Bazı cin liberal okuyucular hala ikna olmamış olabilir. Ama sanayici yatırım yapacak, işleri büyüyecek, istihdam artacak sonra işçilerin de geliri artacak diyebilir. İnsanın aklına Nasrettin Hoca’nın yün fıkrası geliyor. Fıkrada Hoca borcunu ödemek için çalı ekmiştir, koyunlar geçerken yünü takılacak buradan onları toplayacak, satıp borcunu ödeyecek. Sermayeye teşvik de tam buna benzemeye başladı. Çalılara takılacak yünleri bekliyoruz.
Peki çalılara takılan yün topakları gerçekten halka dönüyor mu?
Ne tesadüf ki o arada Pandora Papers çıktı. Hoş Türkiye gündemine bir papers gelir bin papers vız gider. Daha öncede Panama Papers’tan çıkan belgelerde Türkiye’den 683 vergi cenneti hesabı çıkmıştı. Unutuldu gitti…
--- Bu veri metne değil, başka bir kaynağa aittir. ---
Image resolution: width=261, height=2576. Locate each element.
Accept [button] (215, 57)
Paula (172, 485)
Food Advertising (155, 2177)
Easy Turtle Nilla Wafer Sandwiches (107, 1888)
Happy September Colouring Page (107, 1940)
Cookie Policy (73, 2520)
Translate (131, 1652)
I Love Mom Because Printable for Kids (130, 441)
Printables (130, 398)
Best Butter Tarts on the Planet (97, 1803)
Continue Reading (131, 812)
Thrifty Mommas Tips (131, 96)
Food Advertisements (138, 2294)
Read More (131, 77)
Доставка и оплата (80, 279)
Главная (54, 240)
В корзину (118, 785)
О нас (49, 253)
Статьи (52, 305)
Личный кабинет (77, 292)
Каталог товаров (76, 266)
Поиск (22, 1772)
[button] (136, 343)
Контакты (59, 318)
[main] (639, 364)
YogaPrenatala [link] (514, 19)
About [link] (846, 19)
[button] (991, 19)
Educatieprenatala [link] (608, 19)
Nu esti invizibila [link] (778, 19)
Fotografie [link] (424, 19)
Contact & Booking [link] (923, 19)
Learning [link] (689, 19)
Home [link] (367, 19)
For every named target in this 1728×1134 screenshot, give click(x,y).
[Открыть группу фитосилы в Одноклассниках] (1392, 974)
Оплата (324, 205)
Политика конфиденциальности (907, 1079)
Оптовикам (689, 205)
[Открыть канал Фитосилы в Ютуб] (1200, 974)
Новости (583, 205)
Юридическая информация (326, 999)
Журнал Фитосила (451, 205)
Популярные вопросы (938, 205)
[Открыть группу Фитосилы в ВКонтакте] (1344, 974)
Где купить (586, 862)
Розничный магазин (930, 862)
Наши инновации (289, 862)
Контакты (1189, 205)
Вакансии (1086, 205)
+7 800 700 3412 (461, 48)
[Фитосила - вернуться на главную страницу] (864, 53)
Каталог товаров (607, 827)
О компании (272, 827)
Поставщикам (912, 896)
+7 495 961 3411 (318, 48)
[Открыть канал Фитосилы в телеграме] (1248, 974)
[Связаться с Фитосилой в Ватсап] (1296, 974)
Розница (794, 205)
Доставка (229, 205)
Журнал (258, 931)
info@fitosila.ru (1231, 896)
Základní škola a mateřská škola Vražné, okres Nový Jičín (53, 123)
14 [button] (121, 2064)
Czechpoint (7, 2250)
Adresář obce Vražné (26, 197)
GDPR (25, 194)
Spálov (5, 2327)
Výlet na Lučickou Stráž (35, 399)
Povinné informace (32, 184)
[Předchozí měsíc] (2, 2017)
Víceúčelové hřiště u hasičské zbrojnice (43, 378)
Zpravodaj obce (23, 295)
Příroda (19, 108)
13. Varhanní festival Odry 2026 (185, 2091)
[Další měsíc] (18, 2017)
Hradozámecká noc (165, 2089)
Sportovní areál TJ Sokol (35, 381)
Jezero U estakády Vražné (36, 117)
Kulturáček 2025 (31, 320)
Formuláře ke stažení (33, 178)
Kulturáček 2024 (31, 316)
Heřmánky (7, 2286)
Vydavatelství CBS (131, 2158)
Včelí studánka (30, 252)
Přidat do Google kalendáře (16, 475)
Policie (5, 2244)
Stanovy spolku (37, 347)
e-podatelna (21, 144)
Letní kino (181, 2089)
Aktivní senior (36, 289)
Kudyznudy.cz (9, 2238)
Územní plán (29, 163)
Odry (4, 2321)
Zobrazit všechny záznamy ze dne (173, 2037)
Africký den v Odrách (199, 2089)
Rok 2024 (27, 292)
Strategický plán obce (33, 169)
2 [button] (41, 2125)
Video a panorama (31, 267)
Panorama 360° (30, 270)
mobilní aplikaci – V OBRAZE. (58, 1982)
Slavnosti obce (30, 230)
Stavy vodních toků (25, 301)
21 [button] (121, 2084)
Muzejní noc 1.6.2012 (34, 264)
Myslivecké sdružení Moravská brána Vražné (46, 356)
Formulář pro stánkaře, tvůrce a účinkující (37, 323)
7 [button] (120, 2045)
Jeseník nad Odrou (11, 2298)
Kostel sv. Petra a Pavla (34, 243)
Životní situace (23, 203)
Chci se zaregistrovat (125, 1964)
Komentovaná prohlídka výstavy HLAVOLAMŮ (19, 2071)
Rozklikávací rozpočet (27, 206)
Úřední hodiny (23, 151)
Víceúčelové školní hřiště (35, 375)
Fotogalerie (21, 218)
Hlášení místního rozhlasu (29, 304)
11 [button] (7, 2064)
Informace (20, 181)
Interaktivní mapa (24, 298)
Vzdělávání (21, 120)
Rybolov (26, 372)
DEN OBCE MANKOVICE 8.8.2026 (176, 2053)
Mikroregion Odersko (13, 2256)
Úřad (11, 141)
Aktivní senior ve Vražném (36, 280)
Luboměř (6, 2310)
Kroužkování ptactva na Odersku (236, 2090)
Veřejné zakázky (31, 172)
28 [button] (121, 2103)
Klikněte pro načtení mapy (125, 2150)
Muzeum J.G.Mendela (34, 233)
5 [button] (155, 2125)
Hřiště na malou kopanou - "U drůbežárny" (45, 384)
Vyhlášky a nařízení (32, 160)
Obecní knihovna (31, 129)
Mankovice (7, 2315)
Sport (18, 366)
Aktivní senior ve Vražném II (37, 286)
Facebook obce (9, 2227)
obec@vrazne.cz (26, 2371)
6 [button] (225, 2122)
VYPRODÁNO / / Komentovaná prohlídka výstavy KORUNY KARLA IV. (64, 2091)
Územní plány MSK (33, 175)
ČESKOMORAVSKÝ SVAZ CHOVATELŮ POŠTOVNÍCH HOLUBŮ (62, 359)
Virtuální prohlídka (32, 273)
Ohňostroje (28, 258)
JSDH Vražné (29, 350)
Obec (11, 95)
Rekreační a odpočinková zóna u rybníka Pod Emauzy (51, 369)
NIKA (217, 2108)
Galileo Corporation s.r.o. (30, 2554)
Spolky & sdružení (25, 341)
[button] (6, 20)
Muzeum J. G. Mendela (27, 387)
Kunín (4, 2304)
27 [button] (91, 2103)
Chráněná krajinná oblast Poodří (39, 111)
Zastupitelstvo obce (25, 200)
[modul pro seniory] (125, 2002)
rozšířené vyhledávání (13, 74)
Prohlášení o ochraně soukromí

Bu son çıkanlarda konumuz gereği Cengiz de var. Meğer Cengiz toplanan yünleri devlete vergi olarak vermiyor Londra’da ev alıyormuş. Yani halka verilmeyen “popülist” kaynak Londra’da ev oluyormuş. Bir nevi İngiliz halkına ve devletine kaynak.
Zaten Cengiz değil mi vergileri silinen? Son 5 yılda 37 milyar TL’lik ihaleyi ihalelere bile girmeden özel davetle kazanan.
Ama işin tuhaflıkları bitmiyor. Eti Bakır için verilen destekler gözüme takıldı, nitelikli eleman desteği (tüm ücretini 10 yıl boyunca devlet ödüyor); kurumlar vergisinden muaf, çalışanların sgk primleri devlet tarafından karşılanıyor, yatırım amaçlı alımlar gümrük vergisi ve KDV’den muaf.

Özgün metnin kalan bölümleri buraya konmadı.